When a POST is made to api/v2/discovery_rules in order to create a discovery rule, the rendering engine finds no corresponding template handler (i.e. Rabl template) to process and falls back to standard Rails processing methods. That is, the object is converted to_json and then sent back in the response.

Why do we get two different response formats then?

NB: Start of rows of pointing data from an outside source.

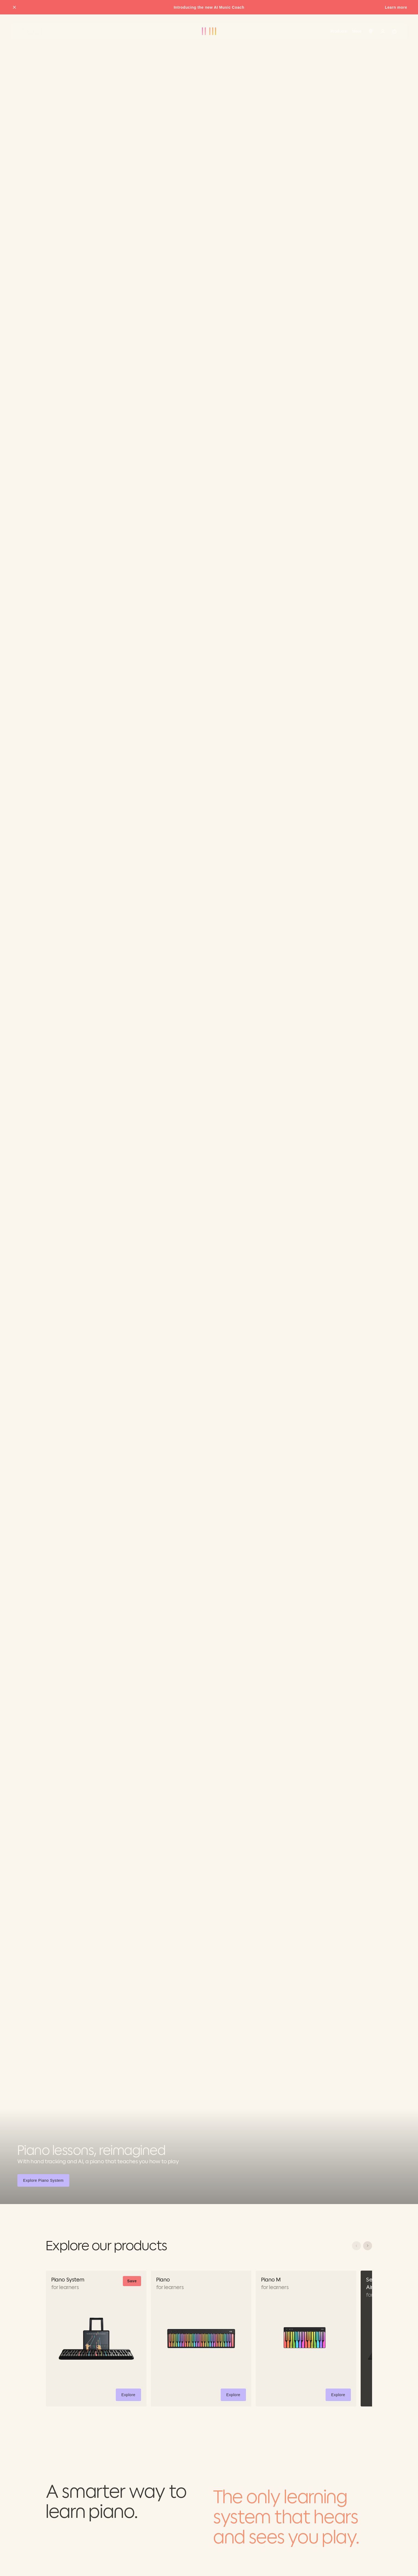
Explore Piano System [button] (43, 2181)
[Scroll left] (356, 2245)
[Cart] (394, 31)
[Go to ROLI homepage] (32, 31)
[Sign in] (382, 31)
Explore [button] (131, 2396)
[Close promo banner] (14, 7)
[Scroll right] (367, 2245)
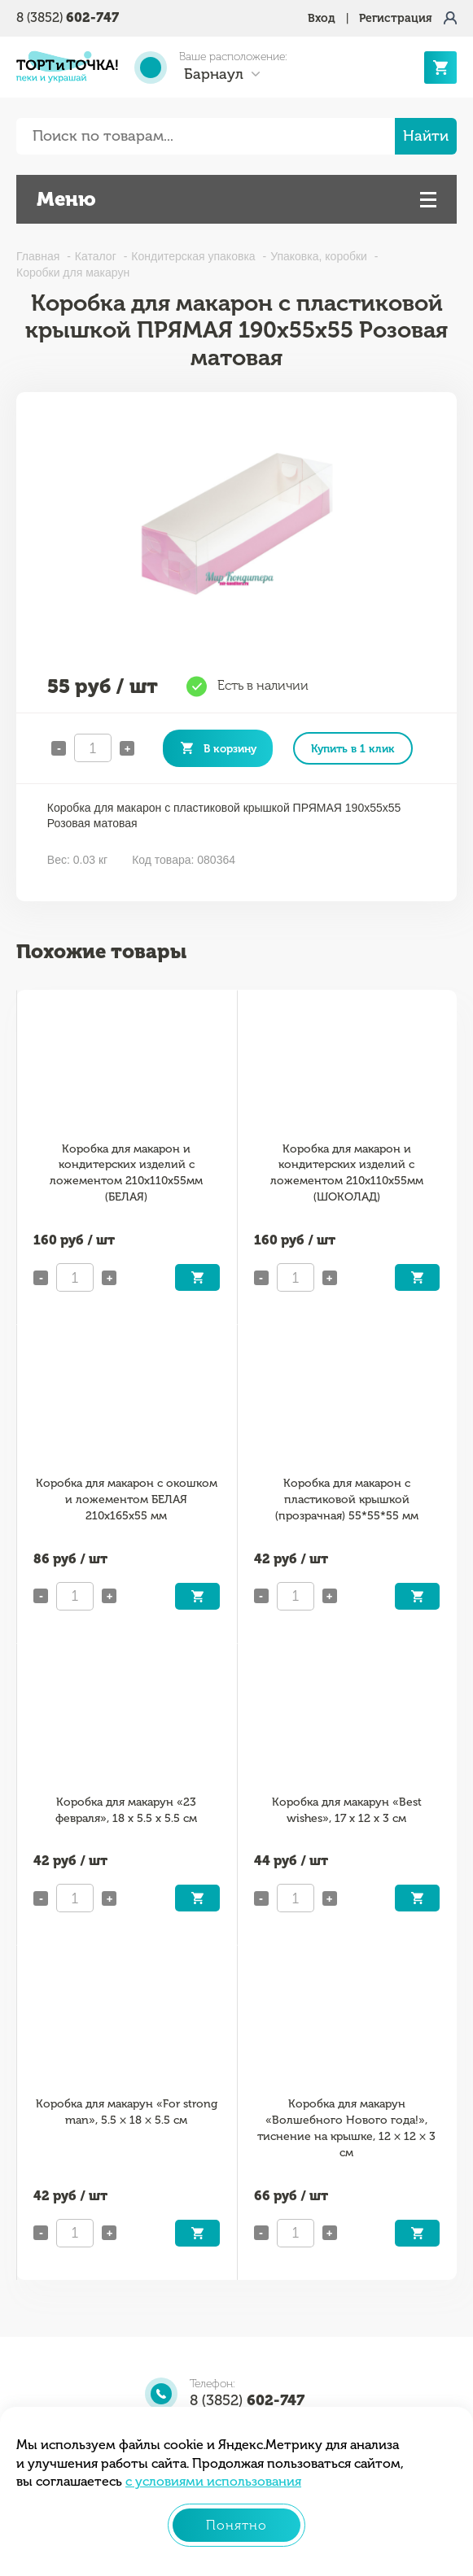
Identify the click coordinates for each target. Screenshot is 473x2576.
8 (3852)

The fallback in Foreman’s API layer is to follow the API V2 standard of not including the root object type in the response by disabling this configuration. This disable is done per response, not application wide.

Conclusion

The move to Puma in a multi-thread deployment exposed a place in the Foreman code (that is over 6 years old) where per response we are attempting to manipulate a class level attribute which is not thread safe. You can see from this output where the processing starts to get out of order setting and re-setting this:

Sep 30 18:48:42 centos7-foreman-nightly.war.example.com foreman[1524]: DISABLE JSON ROOT
Sep 30 18:48:42 centos7-foreman-nightly.war.example.com foreman[1524]: PROCESS RESPONSE
Sep 30 18:48:42 centos7-foreman-nightly.war.example.com foreman[1524]: RESPONSE: 223177500
Sep 30 18:48:42 centos7-foreman-nightly.war.example.com foreman[1524]: RE-ENABLE JSON ROOT
Sep 30 18:48:43 centos7-foreman-nightly.war.example.com foreman[1524]: DISABLE JSON ROOT
Sep 30 18:48:43 centos7-foreman-nightly.war.example.com foreman[1524]: DISABLE JSON ROOT
Sep 30 18:48:43 centos7-foreman-nightly.war.example.com foreman[1524]: PROCESS RESPONSE
Sep 30 18:48:43 centos7-foreman-nightly.war.example.com foreman[1524]: RESPONSE: 292601022
Sep 30 18:48:43 centos7-foreman-nightly.war.example.com foreman[1524]: RE-ENABLE JSON ROOT
Sep 30 18:48:43 centos7-foreman-nightly.war.example.com foreman[1524]: PROCESS RESPONSE
Sep 30 18:48:43 centos7-foreman-nightly.war.example.com foreman[1524]: RESPONSE: 184514629
Sep 30 18:48:43 centos7-foreman-nightly.war.example.com foreman[1524]: RE-ENABLE JSON ROOT
Sep 30 18:48:43 centos7-foreman-nightly.war.example.com foreman[1524]: DISABLE JSON ROOT
Sep 30 18:48:43 centos7-foreman-nightly.war.example.com foreman[1524]: PROCESS RESPONSE
Sep 30 18:48:43 centos7-foreman-nightly.war.example.com foreman[1524]: RESPONSE: 1101731735
Sep 30 18:48:43 centos7-foreman-nightly.war.example.com foreman[1524]: RE-ENABLE JSON ROOT
Sep 30 18:48:43 centos7-foreman-nightly.war.example.com foreman[1524]: DISABLE JSON ROOT
Sep 30 18:48:43 centos7-foreman-nightly.war.example.com foreman[1524]: PROCESS RESPONSE
Sep 30 18:48:43 centos7-foreman-nightly.war.example.com foreman[1524]: RESPONSE: 2178710316
Sep 30 18:48:43 centos7-foreman-nightly.war.example.com foreman[1524]: RE-ENABLE JSON ROOT
Sep 30 18:48:43 centos7-foreman-nightly.war.example.com foreman[1524]: DISABLE JSON ROOT

I have proposed the following fixes:

  • Add create.json.rabl to foreman_discovery for discovery rules PR
  • Elevate disabling json root to the application boot PR
4 Likes

Great job! Honestly, I hate convention over configuration when this is not documented. I still don’t understand how Rails should behave when there is no template. On a new RoR6 app an error is thrown. Why in our case Rails attempts to render via to_json?

Anyway, I agree with the fix for both core and discovery.

Just doing some house keeping.
This has been resolved long time ago, during the Covid Era (remember that?)